A bill designed to wreak havoc among public sector unions in Florida passed the state House on Jan. 25, and it now awaits action in the Senate.

Under House Bill 25, sponsored by Republican Scott Plakon, public sector unions would be required to report annually to the state how many employees are eligible for union representation and how many pay dues. If less than 50 percent of eligible employees are due-paying members, the union would automatically be decertified. The only exemptions are for law enforcement officers, firefighters and corrections officers.

“This bill was filed without any statistics or information. No one was coming to [Plakon] saying there was a problem, because there isn’t one,” said Theresa King, president of the Florida Building and Construction Trades Council and recording secretary of Tampa, Fla., Local 915. “This is plain, old-fashioned union busting.”

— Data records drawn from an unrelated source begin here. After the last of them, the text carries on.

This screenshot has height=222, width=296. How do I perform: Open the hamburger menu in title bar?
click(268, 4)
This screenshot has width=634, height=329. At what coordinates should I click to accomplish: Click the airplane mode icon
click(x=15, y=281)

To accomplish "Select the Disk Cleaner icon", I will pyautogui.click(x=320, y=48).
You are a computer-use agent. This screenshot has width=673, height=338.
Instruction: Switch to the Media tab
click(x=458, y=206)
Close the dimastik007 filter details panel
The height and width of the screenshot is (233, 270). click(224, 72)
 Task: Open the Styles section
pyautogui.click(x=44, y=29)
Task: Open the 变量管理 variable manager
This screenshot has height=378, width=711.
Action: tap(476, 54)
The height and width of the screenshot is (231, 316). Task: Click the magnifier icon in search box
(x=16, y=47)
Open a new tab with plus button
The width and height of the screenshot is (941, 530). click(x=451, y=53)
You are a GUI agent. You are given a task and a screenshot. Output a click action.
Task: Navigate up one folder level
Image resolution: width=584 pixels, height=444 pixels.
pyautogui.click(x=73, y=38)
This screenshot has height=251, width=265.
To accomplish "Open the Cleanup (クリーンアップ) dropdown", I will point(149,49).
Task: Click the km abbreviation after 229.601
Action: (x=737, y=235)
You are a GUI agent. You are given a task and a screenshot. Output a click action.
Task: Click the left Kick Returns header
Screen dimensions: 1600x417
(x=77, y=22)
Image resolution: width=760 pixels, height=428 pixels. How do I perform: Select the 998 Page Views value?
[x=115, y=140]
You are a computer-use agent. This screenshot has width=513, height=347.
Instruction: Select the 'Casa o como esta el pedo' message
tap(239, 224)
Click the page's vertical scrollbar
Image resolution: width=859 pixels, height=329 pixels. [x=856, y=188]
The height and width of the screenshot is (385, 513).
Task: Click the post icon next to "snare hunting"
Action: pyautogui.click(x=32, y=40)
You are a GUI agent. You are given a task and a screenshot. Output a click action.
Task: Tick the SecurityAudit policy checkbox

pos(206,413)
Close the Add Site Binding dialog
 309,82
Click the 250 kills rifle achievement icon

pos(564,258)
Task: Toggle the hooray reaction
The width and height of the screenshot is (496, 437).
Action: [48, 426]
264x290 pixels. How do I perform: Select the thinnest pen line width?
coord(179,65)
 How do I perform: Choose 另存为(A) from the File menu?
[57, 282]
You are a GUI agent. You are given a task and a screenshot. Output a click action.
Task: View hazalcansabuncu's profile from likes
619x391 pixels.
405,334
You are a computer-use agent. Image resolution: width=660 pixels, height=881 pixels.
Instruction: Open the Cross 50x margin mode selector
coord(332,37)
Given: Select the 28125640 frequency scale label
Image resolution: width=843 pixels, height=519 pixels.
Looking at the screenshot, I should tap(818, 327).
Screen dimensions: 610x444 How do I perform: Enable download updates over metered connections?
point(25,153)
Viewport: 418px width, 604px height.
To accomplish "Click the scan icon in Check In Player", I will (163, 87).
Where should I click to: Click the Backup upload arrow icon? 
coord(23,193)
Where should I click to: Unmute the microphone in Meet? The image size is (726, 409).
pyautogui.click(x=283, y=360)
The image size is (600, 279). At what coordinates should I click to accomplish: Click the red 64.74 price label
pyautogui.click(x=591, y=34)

The IBEW represents public sector members in a number of areas including county school board maintenance, municipal utilities and as city employees. King says that members across the state of Florida could be harmed if the bill becomes law.

Tampa, Fla., Local 915 Assistant Business Agent Larry Jenkins, left, lobbies in Florida’s capitol building in Tallahassee with Daytona Beach, Local 756 Executive Board Member Brian Porter and Vice President Roger Zoline against a bill that could decimate public sectors unions.
Photo credit: Theresa King

Joseph E. Slater, a law professor at the University of Toledo, told Think Progress that the bill is both unique and yet still consistent with other attacks on unions.

“Decertification elections under typical labor law rules have nothing to do with what percentage of the bargaining unit are actual dues-paying union members,” Slater said. “When a ‘window’ for an election occurs, an election is triggered if and when at least 30 percent of the bargaining unit members sign the appropriate forms requesting such an election. And in the election, the majority of voters taking part in the election decide the issue. That’s how it works in the private sector, and in almost all public-sector jurisdiction.”  

Last session, Plakon introduced a nearly identical bill in the House, according to the St. Augustine Record, which also passed. A bill has been introduced in the Senate, but “has long odds of getting any traction,” reported the Miami Herald.  

Before the vote, IBEW members from Tampa, Fla., Locals 824 and 915 and Daytona Beach, Fla., Local 756 joined the Florida AFL-CIO’s Working Family Lobby Group to talk with House members on the issue and others impacting working families. The cohort included more than 50 activists and is part of a weekly lobbying effort designed by Florida AFL-CIO President Mike Williams, also a member of Jacksonville, Fla., Local 177.

“It puts the face of labor in front of our senators and representative every week of every session,” King said. “And it’s the main reason Florida hasn’t fallen off the face of the Earth, politically speaking.”

But Florida is hardly alone when it comes to conservative legislators putting the screws to public sector unions.

A similar anti-labor bill was signed into law in 2017 in Iowa. There, recertification votes are now required for public sector unions in the year leading up to a new contract. Since it’s become law, one such round of voting has taken place — and employees statewide voted overwhelmingly to keep their unions, by a stunning 45-1 margin.

In 2011, Wisconsin passed Act 10 into law, which mandates annual recertification whether employees request it or not, and unions must get a majority of employee support. Since passage, a Milwaukee Journal Sentinel analysis found that membership dropped from 14.2 before Act 10 percent to 8.3 in 2015 — the largest decline in the nation for that time period.

These laws are part of a broader attack on the rights of public sector employees and it extends all the way to the U.S. Supreme Court.

A case currently being reviewed by the court, Janus v. the American Federation of State, County and Municipal Employees, will decide whether decades of precedent should be overturned. If the court rules against working people as it is expected to, public sector employees who choose not to join a union could skip so-called agency fees, which are necessary to cover the costs of collective bargaining and union representation. Such a ruling would shift the cost burden onto existing members and deprive unions of the much-needed funds to properly represent every person in a workplace.

Janus will be decided sometime this year before the court adjourns in June. If it’s decided in favor of the plaintiff, Illinois state employee Mark Janus, it would effectively make all public sector unions right-to-work, impacting tens of thousands of IBEW members.